> THE PROBLEM: Below are some entries; set them all down exactly.

> MATERIAL TO PROCESS:
↓

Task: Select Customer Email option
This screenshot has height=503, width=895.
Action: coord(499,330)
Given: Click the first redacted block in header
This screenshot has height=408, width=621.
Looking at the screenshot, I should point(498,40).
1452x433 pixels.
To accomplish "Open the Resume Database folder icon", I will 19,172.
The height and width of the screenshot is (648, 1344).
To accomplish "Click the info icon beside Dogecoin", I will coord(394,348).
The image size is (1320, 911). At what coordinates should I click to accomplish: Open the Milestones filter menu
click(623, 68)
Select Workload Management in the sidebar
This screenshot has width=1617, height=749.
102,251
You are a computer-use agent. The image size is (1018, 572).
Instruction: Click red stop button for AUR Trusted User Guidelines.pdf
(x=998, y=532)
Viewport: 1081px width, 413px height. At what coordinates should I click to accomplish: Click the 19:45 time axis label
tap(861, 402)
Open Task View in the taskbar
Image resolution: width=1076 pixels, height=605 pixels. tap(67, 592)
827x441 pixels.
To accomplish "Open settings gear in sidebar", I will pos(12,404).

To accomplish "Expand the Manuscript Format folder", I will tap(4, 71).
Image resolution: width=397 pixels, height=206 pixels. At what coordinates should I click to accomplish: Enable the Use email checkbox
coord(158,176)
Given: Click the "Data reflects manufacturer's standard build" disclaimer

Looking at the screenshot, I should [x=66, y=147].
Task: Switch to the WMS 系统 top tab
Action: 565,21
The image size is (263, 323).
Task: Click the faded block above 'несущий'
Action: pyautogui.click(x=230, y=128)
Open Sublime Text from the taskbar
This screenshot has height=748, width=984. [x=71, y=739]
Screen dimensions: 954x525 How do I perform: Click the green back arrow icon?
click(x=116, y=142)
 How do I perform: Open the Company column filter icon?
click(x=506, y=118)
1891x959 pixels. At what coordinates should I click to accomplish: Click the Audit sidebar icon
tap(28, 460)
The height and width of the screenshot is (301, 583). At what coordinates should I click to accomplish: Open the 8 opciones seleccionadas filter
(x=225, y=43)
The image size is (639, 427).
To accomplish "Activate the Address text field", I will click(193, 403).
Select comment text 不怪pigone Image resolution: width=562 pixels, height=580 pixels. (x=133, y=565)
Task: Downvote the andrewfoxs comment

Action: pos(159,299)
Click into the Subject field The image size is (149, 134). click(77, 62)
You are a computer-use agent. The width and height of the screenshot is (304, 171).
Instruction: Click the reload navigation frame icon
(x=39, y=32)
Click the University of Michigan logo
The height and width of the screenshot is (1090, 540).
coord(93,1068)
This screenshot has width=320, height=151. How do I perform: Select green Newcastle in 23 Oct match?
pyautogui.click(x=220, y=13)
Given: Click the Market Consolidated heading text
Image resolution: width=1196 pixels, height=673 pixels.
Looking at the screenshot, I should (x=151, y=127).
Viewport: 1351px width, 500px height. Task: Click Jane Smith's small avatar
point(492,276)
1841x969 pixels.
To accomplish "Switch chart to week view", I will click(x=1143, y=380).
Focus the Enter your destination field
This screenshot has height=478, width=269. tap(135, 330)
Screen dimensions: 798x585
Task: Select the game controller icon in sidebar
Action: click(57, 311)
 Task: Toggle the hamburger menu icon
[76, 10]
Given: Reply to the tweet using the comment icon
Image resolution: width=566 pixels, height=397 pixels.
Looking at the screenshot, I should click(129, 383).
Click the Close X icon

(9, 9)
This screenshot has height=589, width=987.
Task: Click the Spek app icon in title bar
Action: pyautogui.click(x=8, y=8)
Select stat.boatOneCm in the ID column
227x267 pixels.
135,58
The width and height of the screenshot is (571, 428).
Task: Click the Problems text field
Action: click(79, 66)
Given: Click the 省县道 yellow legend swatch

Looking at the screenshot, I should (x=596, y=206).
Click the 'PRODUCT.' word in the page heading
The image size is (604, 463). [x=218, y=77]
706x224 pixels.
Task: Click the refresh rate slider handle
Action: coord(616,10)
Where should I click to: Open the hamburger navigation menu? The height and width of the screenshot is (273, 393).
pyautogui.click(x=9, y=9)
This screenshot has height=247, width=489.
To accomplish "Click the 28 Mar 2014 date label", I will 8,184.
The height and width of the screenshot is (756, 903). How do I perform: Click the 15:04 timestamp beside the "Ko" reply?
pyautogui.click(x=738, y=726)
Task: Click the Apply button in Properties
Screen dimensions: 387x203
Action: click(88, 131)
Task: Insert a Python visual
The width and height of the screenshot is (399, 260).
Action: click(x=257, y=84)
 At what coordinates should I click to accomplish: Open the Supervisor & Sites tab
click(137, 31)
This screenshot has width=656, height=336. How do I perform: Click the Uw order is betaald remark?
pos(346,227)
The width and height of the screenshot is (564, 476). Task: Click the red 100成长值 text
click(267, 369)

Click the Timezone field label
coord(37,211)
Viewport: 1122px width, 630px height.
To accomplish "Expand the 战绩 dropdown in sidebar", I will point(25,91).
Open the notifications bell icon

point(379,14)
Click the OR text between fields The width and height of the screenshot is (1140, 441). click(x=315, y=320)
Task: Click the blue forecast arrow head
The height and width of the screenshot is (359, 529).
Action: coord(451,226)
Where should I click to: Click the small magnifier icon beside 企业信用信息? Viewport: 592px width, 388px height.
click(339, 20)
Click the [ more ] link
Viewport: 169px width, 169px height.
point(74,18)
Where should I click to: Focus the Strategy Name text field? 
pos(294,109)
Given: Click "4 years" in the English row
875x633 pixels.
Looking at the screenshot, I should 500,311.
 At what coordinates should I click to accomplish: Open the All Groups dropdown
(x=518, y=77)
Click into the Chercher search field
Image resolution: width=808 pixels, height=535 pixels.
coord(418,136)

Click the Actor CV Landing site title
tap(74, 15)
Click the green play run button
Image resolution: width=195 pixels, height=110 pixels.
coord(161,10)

↑

> EXPECTED ANSWER:
Task: Select Customer Email option
This screenshot has height=503, width=895.
Action: coord(499,330)
Given: Click the first redacted block in header
This screenshot has height=408, width=621.
Looking at the screenshot, I should point(498,40).
1452x433 pixels.
To accomplish "Open the Resume Database folder icon", I will 19,172.
The height and width of the screenshot is (648, 1344).
To accomplish "Click the info icon beside Dogecoin", I will coord(394,348).
The image size is (1320, 911). At what coordinates should I click to accomplish: Open the Milestones filter menu
click(623, 68)
Select Workload Management in the sidebar
This screenshot has width=1617, height=749.
102,251
You are a computer-use agent. The image size is (1018, 572).
Instruction: Click red stop button for AUR Trusted User Guidelines.pdf
(x=998, y=532)
Viewport: 1081px width, 413px height. At what coordinates should I click to accomplish: Click the 19:45 time axis label
tap(861, 402)
Open Task View in the taskbar
Image resolution: width=1076 pixels, height=605 pixels. tap(67, 592)
827x441 pixels.
To accomplish "Open settings gear in sidebar", I will pos(12,404).

To accomplish "Expand the Manuscript Format folder", I will tap(4, 71).
Image resolution: width=397 pixels, height=206 pixels. At what coordinates should I click to accomplish: Enable the Use email checkbox
coord(158,176)
Given: Click the "Data reflects manufacturer's standard build" disclaimer

Looking at the screenshot, I should [x=66, y=147].
Task: Switch to the WMS 系统 top tab
Action: 565,21
The image size is (263, 323).
Task: Click the faded block above 'несущий'
Action: pyautogui.click(x=230, y=128)
Open Sublime Text from the taskbar
This screenshot has height=748, width=984. [x=71, y=739]
Screen dimensions: 954x525 How do I perform: Click the green back arrow icon?
click(x=116, y=142)
 How do I perform: Open the Company column filter icon?
click(x=506, y=118)
1891x959 pixels. At what coordinates should I click to accomplish: Click the Audit sidebar icon
tap(28, 460)
The height and width of the screenshot is (301, 583). At what coordinates should I click to accomplish: Open the 8 opciones seleccionadas filter
(x=225, y=43)
The image size is (639, 427).
To accomplish "Activate the Address text field", I will click(193, 403).
Select comment text 不怪pigone Image resolution: width=562 pixels, height=580 pixels. (x=133, y=565)
Task: Downvote the andrewfoxs comment

Action: pos(159,299)
Click into the Subject field The image size is (149, 134). click(77, 62)
You are a computer-use agent. The width and height of the screenshot is (304, 171).
Instruction: Click the reload navigation frame icon
(x=39, y=32)
Click the University of Michigan logo
The height and width of the screenshot is (1090, 540).
coord(93,1068)
This screenshot has width=320, height=151. How do I perform: Select green Newcastle in 23 Oct match?
pyautogui.click(x=220, y=13)
Given: Click the Market Consolidated heading text
Image resolution: width=1196 pixels, height=673 pixels.
Looking at the screenshot, I should (x=151, y=127).
Viewport: 1351px width, 500px height. Task: Click Jane Smith's small avatar
point(492,276)
1841x969 pixels.
To accomplish "Switch chart to week view", I will click(x=1143, y=380).
Focus the Enter your destination field
This screenshot has height=478, width=269. tap(135, 330)
Screen dimensions: 798x585
Task: Select the game controller icon in sidebar
Action: click(57, 311)
 Task: Toggle the hamburger menu icon
[76, 10]
Given: Reply to the tweet using the comment icon
Image resolution: width=566 pixels, height=397 pixels.
Looking at the screenshot, I should click(129, 383).
Click the Close X icon

(9, 9)
This screenshot has height=589, width=987.
Task: Click the Spek app icon in title bar
Action: pyautogui.click(x=8, y=8)
Select stat.boatOneCm in the ID column
227x267 pixels.
135,58
The width and height of the screenshot is (571, 428).
Task: Click the Problems text field
Action: click(79, 66)
Given: Click the 省县道 yellow legend swatch

Looking at the screenshot, I should (x=596, y=206).
Click the 'PRODUCT.' word in the page heading
The image size is (604, 463). [x=218, y=77]
706x224 pixels.
Task: Click the refresh rate slider handle
Action: coord(616,10)
Where should I click to: Open the hamburger navigation menu? The height and width of the screenshot is (273, 393).
pyautogui.click(x=9, y=9)
This screenshot has height=247, width=489.
To accomplish "Click the 28 Mar 2014 date label", I will 8,184.
The height and width of the screenshot is (756, 903). How do I perform: Click the 15:04 timestamp beside the "Ko" reply?
pyautogui.click(x=738, y=726)
Task: Click the Apply button in Properties
Screen dimensions: 387x203
Action: click(88, 131)
Task: Insert a Python visual
The width and height of the screenshot is (399, 260).
Action: click(x=257, y=84)
 At what coordinates should I click to accomplish: Open the Supervisor & Sites tab
click(137, 31)
This screenshot has width=656, height=336. How do I perform: Click the Uw order is betaald remark?
pos(346,227)
The width and height of the screenshot is (564, 476). Task: Click the red 100成长值 text
click(267, 369)

Click the Timezone field label
coord(37,211)
Viewport: 1122px width, 630px height.
To accomplish "Expand the 战绩 dropdown in sidebar", I will point(25,91).
Open the notifications bell icon

point(379,14)
Click the OR text between fields The width and height of the screenshot is (1140, 441). click(x=315, y=320)
Task: Click the blue forecast arrow head
The height and width of the screenshot is (359, 529).
Action: coord(451,226)
Where should I click to: Click the small magnifier icon beside 企业信用信息? Viewport: 592px width, 388px height.
click(339, 20)
Click the [ more ] link
Viewport: 169px width, 169px height.
point(74,18)
Where should I click to: Focus the Strategy Name text field? 
pos(294,109)
Given: Click "4 years" in the English row
875x633 pixels.
Looking at the screenshot, I should 500,311.
 At what coordinates should I click to accomplish: Open the All Groups dropdown
(x=518, y=77)
Click into the Chercher search field
Image resolution: width=808 pixels, height=535 pixels.
coord(418,136)

Click the Actor CV Landing site title
tap(74, 15)
Click the green play run button
Image resolution: width=195 pixels, height=110 pixels.
coord(161,10)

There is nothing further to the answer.